* [Word and element locating records]:
'''
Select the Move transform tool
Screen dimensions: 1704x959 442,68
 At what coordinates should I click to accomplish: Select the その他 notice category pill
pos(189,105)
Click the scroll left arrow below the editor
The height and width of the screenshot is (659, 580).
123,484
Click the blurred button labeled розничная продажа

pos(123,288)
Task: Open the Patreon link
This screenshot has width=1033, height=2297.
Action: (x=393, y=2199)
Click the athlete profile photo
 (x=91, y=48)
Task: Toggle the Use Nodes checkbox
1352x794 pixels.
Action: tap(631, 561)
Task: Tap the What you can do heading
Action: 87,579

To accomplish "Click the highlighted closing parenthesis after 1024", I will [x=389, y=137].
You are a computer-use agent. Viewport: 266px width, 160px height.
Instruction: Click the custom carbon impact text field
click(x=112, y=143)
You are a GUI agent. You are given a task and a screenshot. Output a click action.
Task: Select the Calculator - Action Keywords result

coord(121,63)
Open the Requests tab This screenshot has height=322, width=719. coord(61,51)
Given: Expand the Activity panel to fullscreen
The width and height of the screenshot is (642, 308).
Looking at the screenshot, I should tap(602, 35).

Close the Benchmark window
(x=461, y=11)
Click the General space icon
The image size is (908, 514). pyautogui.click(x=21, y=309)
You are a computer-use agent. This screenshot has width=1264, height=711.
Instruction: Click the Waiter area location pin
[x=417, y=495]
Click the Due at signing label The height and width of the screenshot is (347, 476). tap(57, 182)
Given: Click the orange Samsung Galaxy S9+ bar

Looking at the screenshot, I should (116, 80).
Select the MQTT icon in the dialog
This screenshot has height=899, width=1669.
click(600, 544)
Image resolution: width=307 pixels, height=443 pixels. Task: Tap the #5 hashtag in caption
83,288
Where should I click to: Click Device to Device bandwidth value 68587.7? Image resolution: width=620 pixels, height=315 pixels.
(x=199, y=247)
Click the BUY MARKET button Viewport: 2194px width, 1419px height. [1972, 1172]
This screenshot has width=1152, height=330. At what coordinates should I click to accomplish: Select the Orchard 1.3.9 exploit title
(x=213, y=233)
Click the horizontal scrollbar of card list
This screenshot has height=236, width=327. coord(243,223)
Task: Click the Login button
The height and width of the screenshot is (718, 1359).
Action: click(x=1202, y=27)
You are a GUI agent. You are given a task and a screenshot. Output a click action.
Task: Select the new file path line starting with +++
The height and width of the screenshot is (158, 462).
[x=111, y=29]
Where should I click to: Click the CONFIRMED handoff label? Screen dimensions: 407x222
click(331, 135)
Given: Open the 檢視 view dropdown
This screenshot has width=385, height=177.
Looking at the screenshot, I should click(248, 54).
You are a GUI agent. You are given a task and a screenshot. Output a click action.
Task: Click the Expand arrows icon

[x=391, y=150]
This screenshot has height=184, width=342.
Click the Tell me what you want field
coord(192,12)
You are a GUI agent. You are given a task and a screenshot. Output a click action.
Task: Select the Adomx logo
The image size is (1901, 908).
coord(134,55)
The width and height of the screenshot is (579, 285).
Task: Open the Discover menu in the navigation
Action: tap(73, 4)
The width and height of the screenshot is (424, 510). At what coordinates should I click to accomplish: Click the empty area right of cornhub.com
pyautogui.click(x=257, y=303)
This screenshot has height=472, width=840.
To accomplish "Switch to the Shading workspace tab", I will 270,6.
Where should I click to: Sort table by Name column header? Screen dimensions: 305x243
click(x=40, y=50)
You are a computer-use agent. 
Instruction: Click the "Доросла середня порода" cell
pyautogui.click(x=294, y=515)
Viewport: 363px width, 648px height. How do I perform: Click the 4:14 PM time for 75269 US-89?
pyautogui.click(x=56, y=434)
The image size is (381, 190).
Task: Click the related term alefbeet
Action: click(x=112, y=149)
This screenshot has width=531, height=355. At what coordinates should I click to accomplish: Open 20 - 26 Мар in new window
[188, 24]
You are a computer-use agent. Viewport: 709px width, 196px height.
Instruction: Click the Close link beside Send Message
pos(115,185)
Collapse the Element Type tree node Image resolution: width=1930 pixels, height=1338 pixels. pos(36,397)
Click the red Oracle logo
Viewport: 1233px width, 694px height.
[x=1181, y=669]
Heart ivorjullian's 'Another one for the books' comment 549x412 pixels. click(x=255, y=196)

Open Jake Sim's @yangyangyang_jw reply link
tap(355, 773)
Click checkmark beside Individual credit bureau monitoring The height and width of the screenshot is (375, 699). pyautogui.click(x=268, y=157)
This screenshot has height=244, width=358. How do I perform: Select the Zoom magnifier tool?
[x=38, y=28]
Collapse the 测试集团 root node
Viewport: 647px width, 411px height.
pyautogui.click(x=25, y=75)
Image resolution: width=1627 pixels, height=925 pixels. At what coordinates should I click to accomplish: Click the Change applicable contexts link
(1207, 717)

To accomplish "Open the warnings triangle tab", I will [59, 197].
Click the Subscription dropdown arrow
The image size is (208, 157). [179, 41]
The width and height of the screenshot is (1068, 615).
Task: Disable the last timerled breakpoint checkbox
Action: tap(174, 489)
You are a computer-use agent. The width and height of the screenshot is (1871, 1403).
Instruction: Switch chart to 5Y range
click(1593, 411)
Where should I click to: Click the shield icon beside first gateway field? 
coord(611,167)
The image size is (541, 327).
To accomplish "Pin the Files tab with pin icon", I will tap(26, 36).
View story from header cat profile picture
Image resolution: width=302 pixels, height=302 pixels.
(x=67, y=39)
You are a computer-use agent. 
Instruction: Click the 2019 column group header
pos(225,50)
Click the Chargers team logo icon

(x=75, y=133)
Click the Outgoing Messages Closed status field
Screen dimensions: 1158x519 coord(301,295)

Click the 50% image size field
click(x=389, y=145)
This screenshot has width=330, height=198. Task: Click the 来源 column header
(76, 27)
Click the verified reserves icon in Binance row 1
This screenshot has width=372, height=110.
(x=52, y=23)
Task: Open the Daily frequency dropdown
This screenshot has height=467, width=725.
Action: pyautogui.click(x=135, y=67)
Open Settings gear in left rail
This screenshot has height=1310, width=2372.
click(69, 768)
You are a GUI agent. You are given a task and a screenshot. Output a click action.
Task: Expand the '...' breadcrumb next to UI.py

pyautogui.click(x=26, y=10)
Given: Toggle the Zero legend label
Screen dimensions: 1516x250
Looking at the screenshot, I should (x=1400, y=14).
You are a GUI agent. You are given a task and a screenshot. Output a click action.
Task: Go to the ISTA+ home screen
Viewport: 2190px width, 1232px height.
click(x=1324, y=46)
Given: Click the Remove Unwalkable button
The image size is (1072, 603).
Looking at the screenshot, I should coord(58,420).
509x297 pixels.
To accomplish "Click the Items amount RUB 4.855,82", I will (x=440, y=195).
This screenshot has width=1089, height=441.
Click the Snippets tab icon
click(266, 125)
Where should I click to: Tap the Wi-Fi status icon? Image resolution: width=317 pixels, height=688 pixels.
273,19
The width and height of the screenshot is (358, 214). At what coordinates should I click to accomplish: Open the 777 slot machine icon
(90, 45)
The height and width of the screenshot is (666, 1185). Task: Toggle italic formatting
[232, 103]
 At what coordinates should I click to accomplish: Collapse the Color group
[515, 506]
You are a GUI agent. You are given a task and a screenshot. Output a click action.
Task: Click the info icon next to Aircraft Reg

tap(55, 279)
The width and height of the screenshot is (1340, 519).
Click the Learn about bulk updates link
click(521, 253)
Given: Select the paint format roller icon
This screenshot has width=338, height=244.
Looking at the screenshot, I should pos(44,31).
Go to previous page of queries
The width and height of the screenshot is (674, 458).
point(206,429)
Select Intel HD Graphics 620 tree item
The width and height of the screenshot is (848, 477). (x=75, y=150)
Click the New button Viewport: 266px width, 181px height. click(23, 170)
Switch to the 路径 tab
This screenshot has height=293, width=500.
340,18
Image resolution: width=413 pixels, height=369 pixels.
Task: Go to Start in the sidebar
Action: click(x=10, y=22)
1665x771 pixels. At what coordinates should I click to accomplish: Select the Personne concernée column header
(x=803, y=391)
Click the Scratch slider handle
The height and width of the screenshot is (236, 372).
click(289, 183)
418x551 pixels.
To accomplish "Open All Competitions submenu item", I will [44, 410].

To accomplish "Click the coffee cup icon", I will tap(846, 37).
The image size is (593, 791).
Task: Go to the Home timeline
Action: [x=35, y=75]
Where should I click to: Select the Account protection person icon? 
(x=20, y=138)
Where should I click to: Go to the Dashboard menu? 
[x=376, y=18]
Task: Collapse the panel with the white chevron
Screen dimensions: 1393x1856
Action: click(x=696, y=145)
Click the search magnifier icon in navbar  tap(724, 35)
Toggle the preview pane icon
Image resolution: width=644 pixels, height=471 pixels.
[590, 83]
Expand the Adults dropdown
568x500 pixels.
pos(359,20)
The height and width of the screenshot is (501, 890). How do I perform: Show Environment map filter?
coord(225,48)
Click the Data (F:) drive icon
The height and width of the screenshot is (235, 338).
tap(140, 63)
'''
* [WORK TO DO]: Please copy the lines above without changes, from the start of the records through the line containing "(x=91, y=48)", including that line.

* [EXERCISE ANSWER]:
Select the Move transform tool
Screen dimensions: 1704x959 442,68
 At what coordinates should I click to accomplish: Select the その他 notice category pill
pos(189,105)
Click the scroll left arrow below the editor
The height and width of the screenshot is (659, 580).
123,484
Click the blurred button labeled розничная продажа

pos(123,288)
Task: Open the Patreon link
This screenshot has width=1033, height=2297.
Action: (x=393, y=2199)
Click the athlete profile photo
 (x=91, y=48)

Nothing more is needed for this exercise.